Kings of Pastry

Produced by a team of accomplished filmmakers, Kings of Pastry documents, for the first time, the Meilleurs Ouvriers de France (MOF) an every-four-years international competition of pastry chefs in Lyon, France.

pastry2Although the word ‘competition’ is used, the chefs are not competing with each other. Instead, there are a group of judges who evaluate the chefs’ performances; and all ‘contestants’ who perform up to their high standards are awarded the ultimate prestige of a red, white, and blue collar.

The film follows three of 16 chefs one of whom, Jacquy Pfeiffer, founder of The French Pastry School in Chicago, travels to Lyon for the competition.

The MOF is gruelling, an artificial situation demanding near-super human abilities.

Every aspect of the chefs’ preparation and work is judged. The competition includes the creation of small and large pieces. They vary, of course, in size and qualities, but all are elaborate. There are at least two large pieces –sculptures of sugar and of chocolate. These pieces, by virtue of their size, are much more eleaborate and, especially, delicate. The competition requires the chefs to carry their completed pieces from one place to another. The pieces are so fragile that they may break during this transport; and when they do, we are told, that immediately disqualifies the examinee from the MOF. In addition to everything else the film has to teach, I learned that “humidity is the enemy of sugar.”

Putting 16 people in any kind of pressure cooker makes for drama – high or low, depending on one’s perspective.

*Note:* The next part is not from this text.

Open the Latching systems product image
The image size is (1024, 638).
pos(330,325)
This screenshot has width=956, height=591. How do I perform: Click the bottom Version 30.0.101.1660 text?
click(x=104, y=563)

Imagine an artist given three days to make several paintings with a requirement that the paintings be of specific sizes, content, and media including oil, acrylic, water color, crayon, pencil, air brush, pen, and collage.

Given the strick requirements and high standards of the MOF competition as well as its quadriannual occurance, the filmmakers captured a tremendous amount of the aforementioned drama as well as the fascination of seeing chefs create what to me seemed like nothing less than works of art.